## Belge Metni
────────────────────

01.01.2023 - 07:00 | Son Güncellenme:
SERAY ŞAHİNLER
SERAY ŞAHİNLER- Modern Türk resminin 150 yıllık serüvenini koleksiyonların paylaşılmasıyla, resim ile heykel müzeleriyle ve galerilerde düzenlenen sergilerle artık daha iyi biliyoruz. Tanzimat’la başlayan, Cumhuriyet’le büyüyen, 1914 Kuşağı ile D Grubu’nun öncülüğünde şekillenen ve modernleşmenin yolunu başlatan süreçte yaşananlar, bu sürecin başrolleriyle birlikte ele alınıyor. Daha önce “Osmanlı Müzeciliği” adlı kitaba imza atan sanat tarihi profesörü Wendy M. K. Shaw, söz konusu sürece “Osmanlı Resmi” kitabıyla ışık tutuyor. 2011’de “Ottoman Painting: Reflections of Western Art from the Ottoman Empire to the Turkish Republic” adıyla yayımlanan kitap, Bozlu Sanat Yayınları tarafından gözden geçirilmiş baskıyla Türkçeye kazandırıldı. Editörlüğünü Ömer Faruk Şerifoğlu’nun üstlendiği kitabın İngilizce’den Türkçe’ye çevirisini Zeynep Şen yaptı.
Osmanlı’dan erken Cumhuriyet yıllarına kadar Batılı anlamda Türk resim sanatının oluşum ve gelişiminin izlerini süren Wendy M. K. Shaw, süreci Osman Hamdi Bey, Şeker Ahmet Paşa, Halife Abdülmecid Efendi, Halil Paşa, Hoca Ali Rıza, Ömer Adil, Avni Lifij, Mehmet Ruhi, Nazmi Ziya, Mihri Hanım, Müfide Kadri ve Hale Asaf gibi Türk resim sanatının önde gelen isimlerinin sanat serüvenleri, eserlerine dair özgün yorumları ile değerlendirmeleriyle ele alıyor; aynı zamanda Türk resim sanatının kendi dilini nasıl bulduğunu analiz ediyor.

────────────────────

## Alıştırma Bölümleri
1. Belge metnine göre şu soruları yanıtlayın:
(a) Kitap İngilizce özgün adıyla hangi yıl yayımlandı?
(b) Kitabı Türkçeye kim çevirdi?
(c) Shaw, sanatçıları ele almanın yanı sıra neyi analiz ediyor?
2. Belge metni, modern Türk resminin 150 yıllık serüvenini artık daha iyi bildiğimizi söylüyor. Metne göre bu neyin sayesinde mümkün oldu?

## Veri Kesimi
────────────────────

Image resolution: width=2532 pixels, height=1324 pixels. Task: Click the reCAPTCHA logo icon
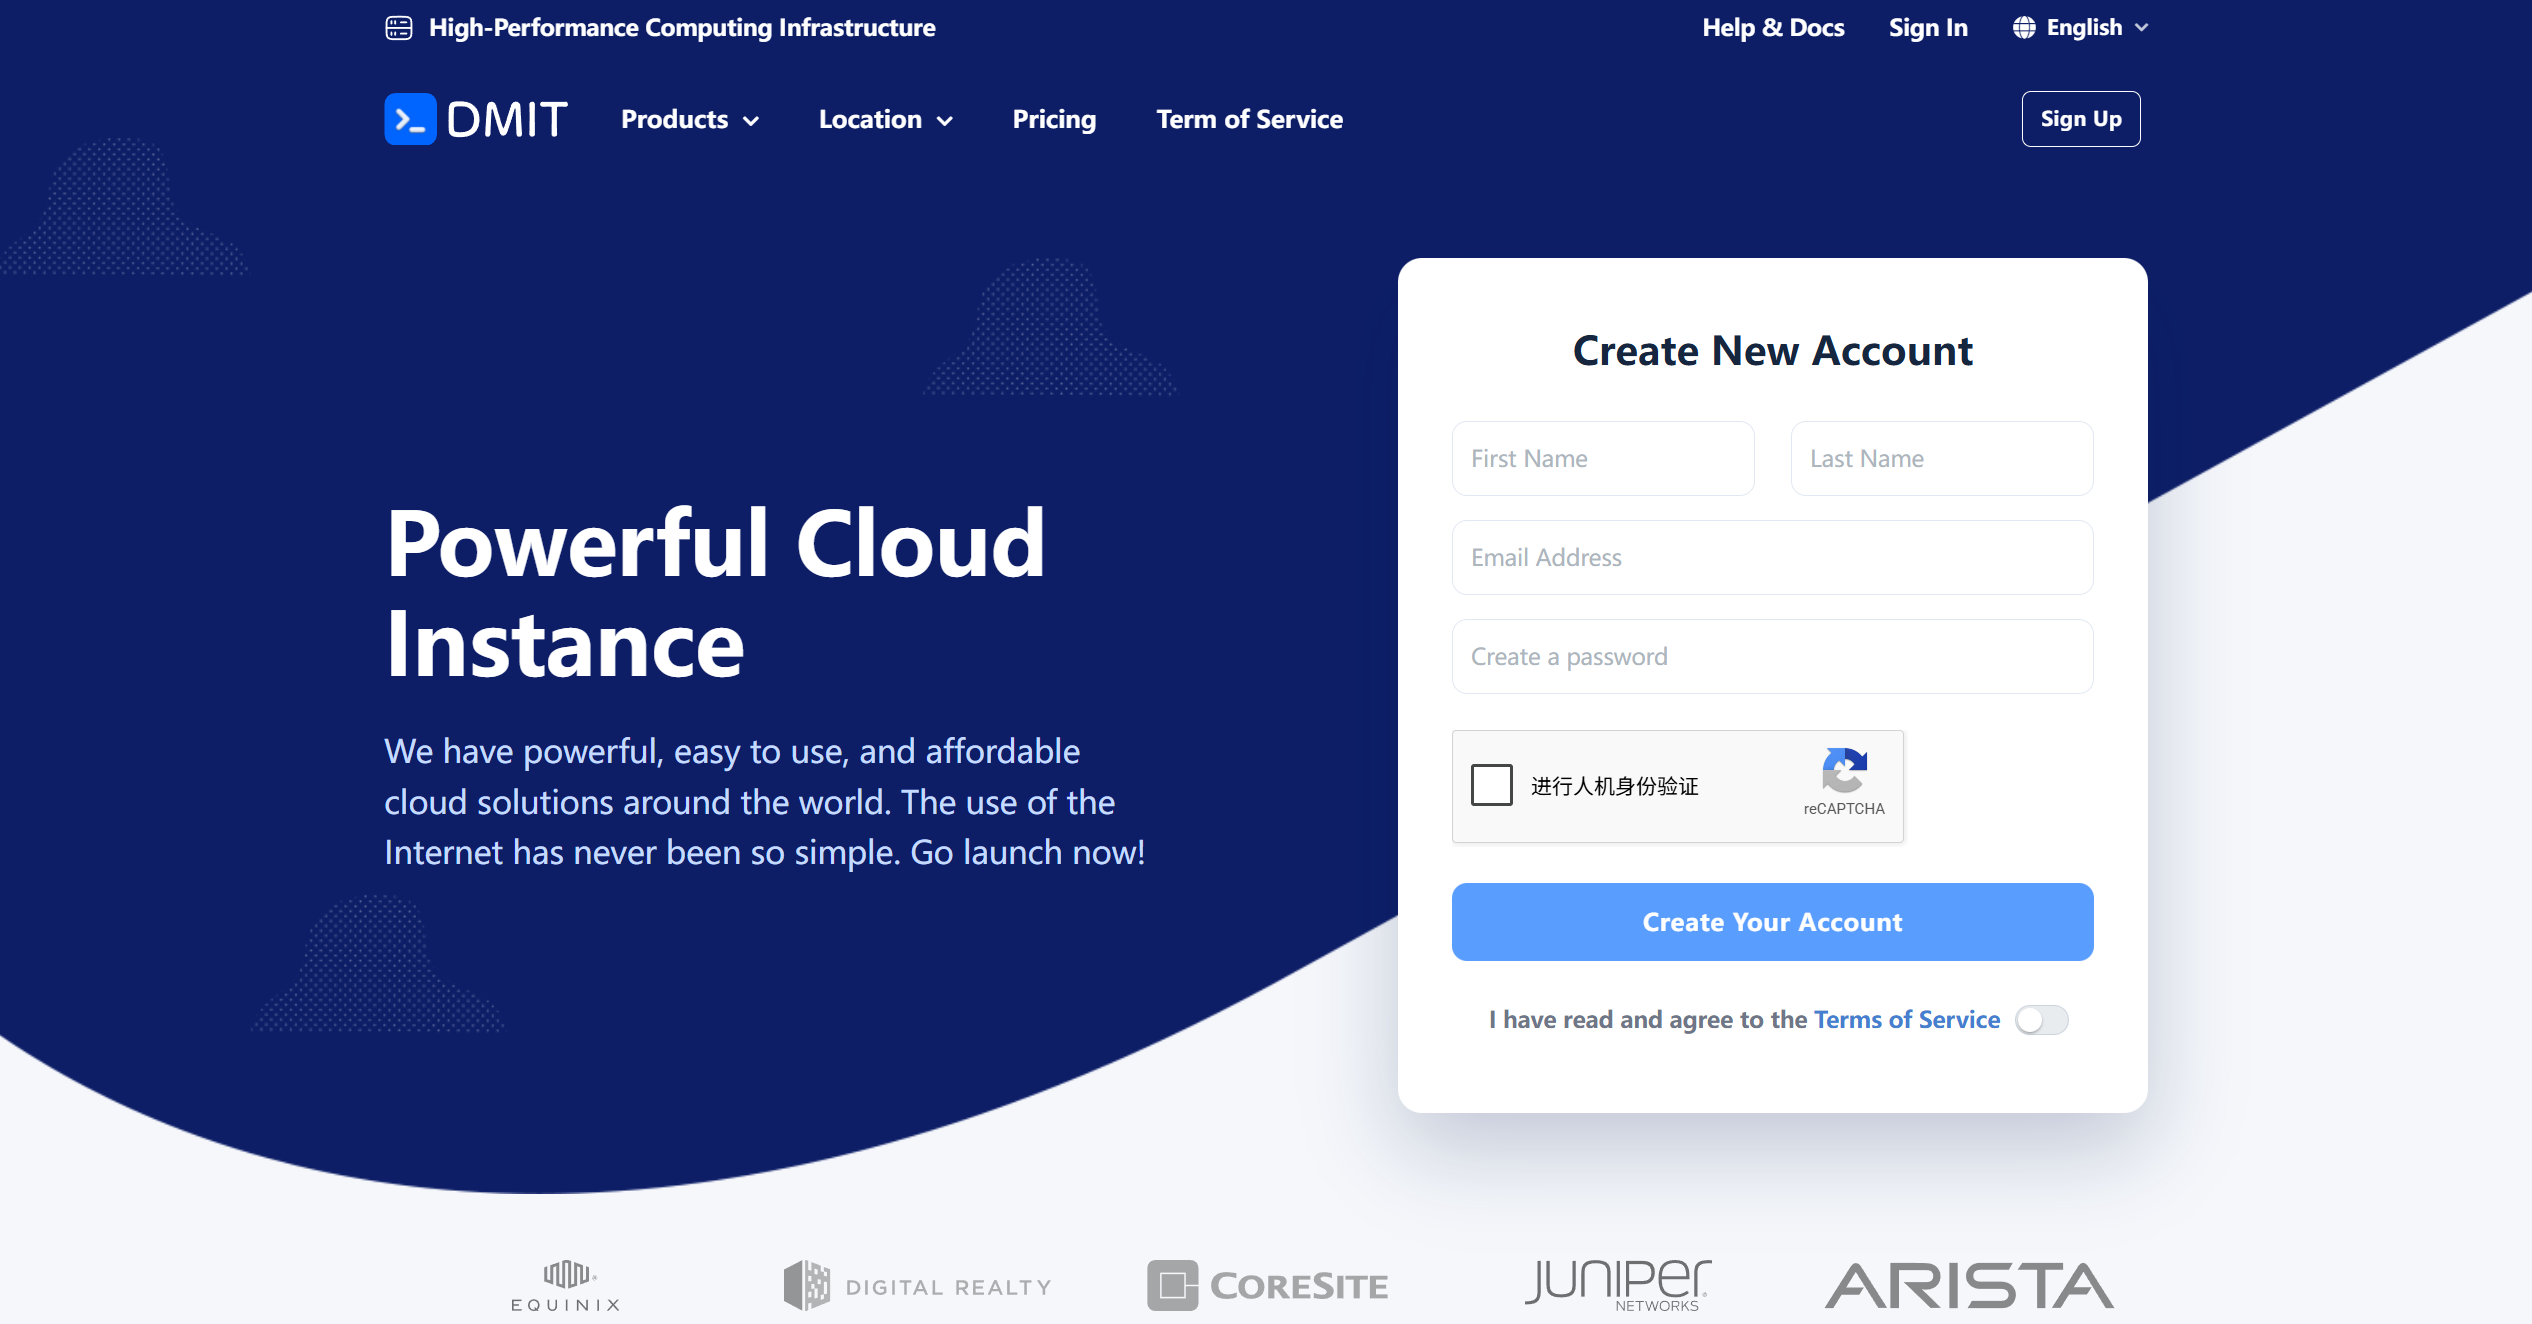1844,769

────────────────────

## Görev Sonuçları
1.
(a) 2011
(b) Zeynep Şen
(c) Türk resim sanatının kendi dilini nasıl bulduğunu

2. Koleksiyonların paylaşılması, resim ve heykel müzeleri ile galerilerde düzenlenen sergiler sayesinde bu serüveni artık daha iyi biliyoruz.